Secure communication on the internet

"Secure communication on the internet is based on encryption processes and other components such as digital signatures," explains the expert. When we connect to an online shop, for example, our secure web browsers ensure that the password and credit card details we enter actually end up on the server and not with someone who has copied the page. And this works as follows, explains Jager: "There are two categories. One is these encryption processes that keep this actual data secret and a second, at least equally important component is these digital signatures that ensure that we know who we are talking to." The security of both methods is based on the fact that certain calculation problems are very difficult.
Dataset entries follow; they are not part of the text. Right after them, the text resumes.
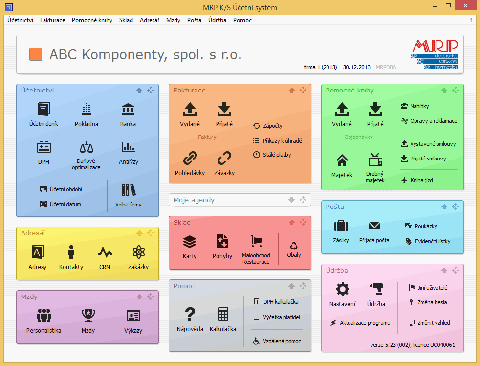This screenshot has width=480, height=366.
Task: Open the Karty icon in Sklad
Action: coord(190,247)
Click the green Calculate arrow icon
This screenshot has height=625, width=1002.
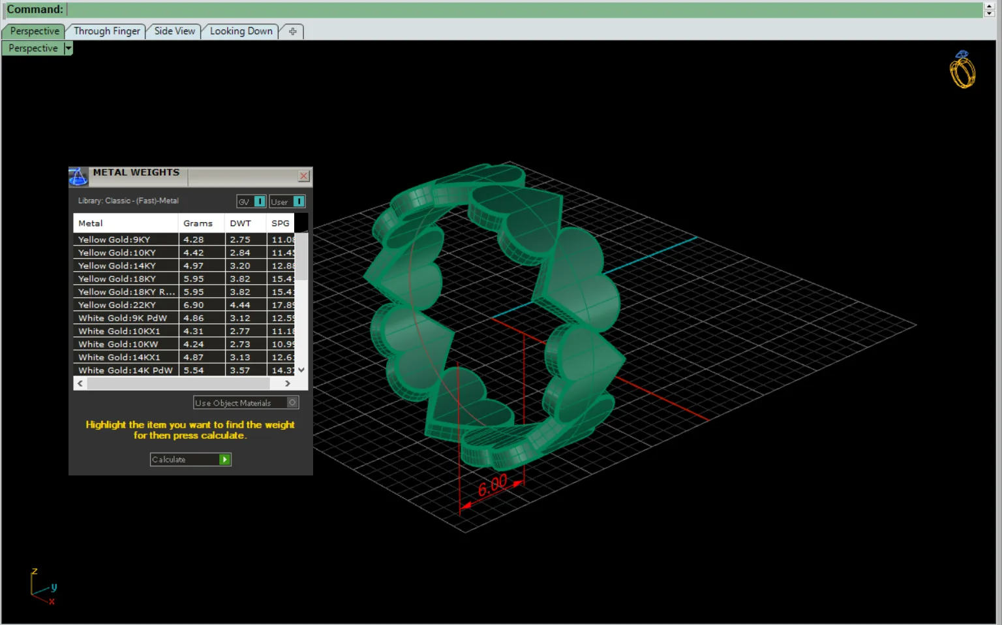tap(224, 460)
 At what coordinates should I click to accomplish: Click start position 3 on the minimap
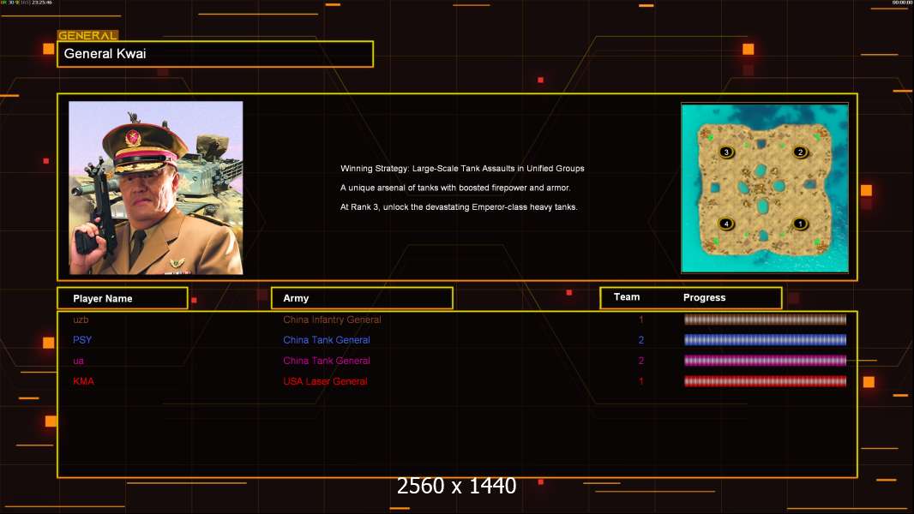(x=726, y=152)
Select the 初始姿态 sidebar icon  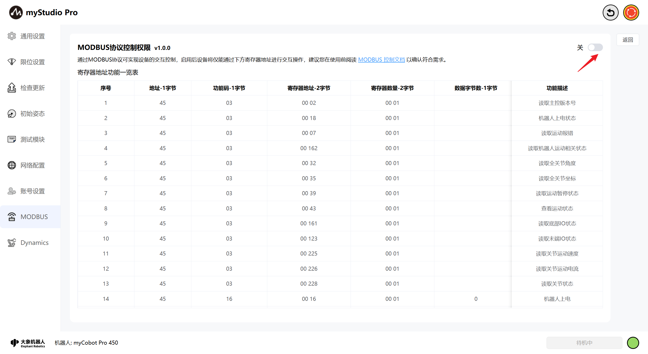coord(12,114)
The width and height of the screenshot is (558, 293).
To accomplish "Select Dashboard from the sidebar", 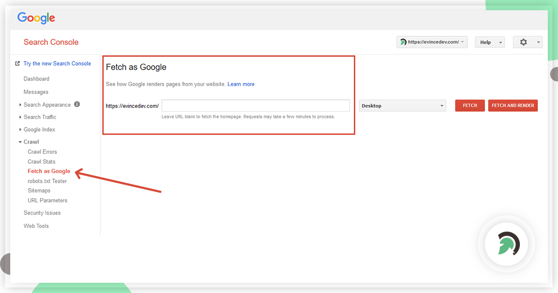I will click(x=36, y=79).
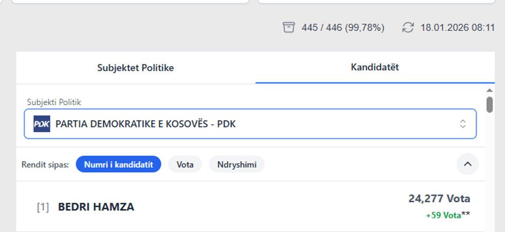The image size is (505, 232).
Task: Click the candidate number [1] label
Action: [43, 207]
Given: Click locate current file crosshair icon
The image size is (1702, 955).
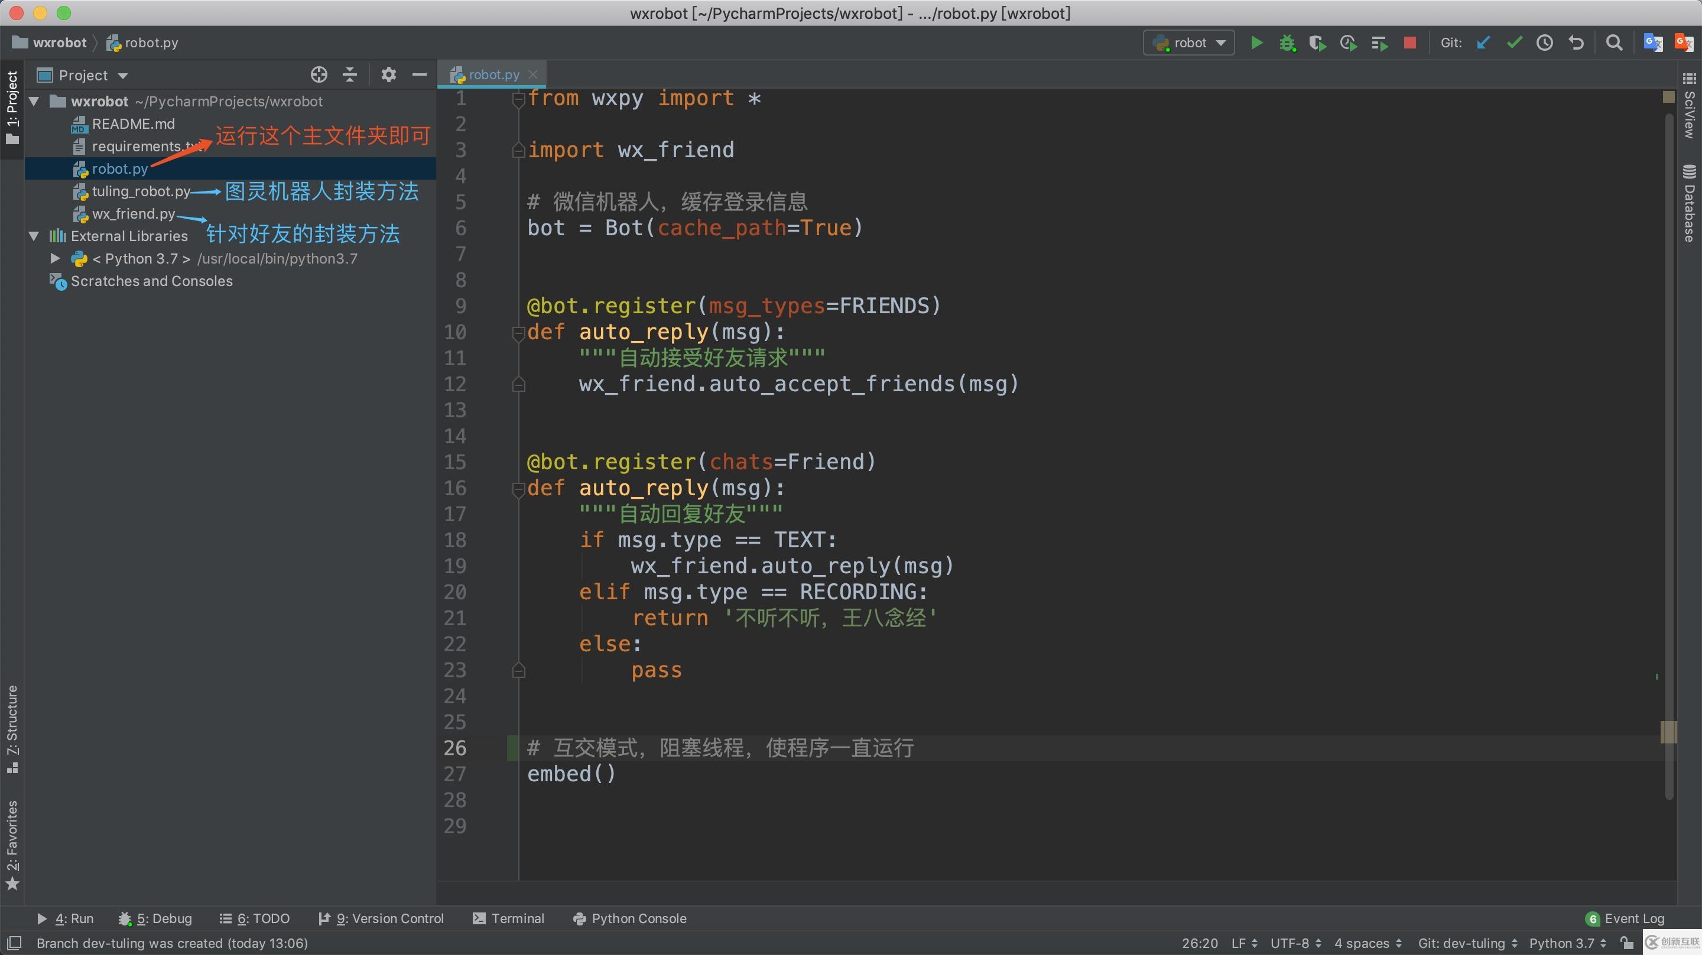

The computer scientist explains this using the example of the factorisation problem (the factorisation problem is one of the unsolved problems in computer science, editor's note): "If I say the numbers 3 and 5, you can immediately add them together in your head and the product of them is 15. You can also get the backwards direction for the number 15 reasonably quickly, but you have to think a little longer. However, if you then have large numbers with 1000 digits, it is a very difficult problem to add them back again. The calculation is so difficult that even the best supercomputer in the world can't crack it in a realistic time at the moment." Security on the internet is therefore largely based on the cryptographic mechanisms on the internet, especially in this authentication between the user and the server mentioned in the example. And the list could go on and on. Whether it's tax returns via ELSTER or our health insurance app with all our medical data, "it's all the same process," says Jager, "all Internet communication. The whole security is based on the difficulty of problems such as the factorisation problem of large numbers. Another example is the so-called discrete logarithm problem. And now these quantum computers are coming at some point."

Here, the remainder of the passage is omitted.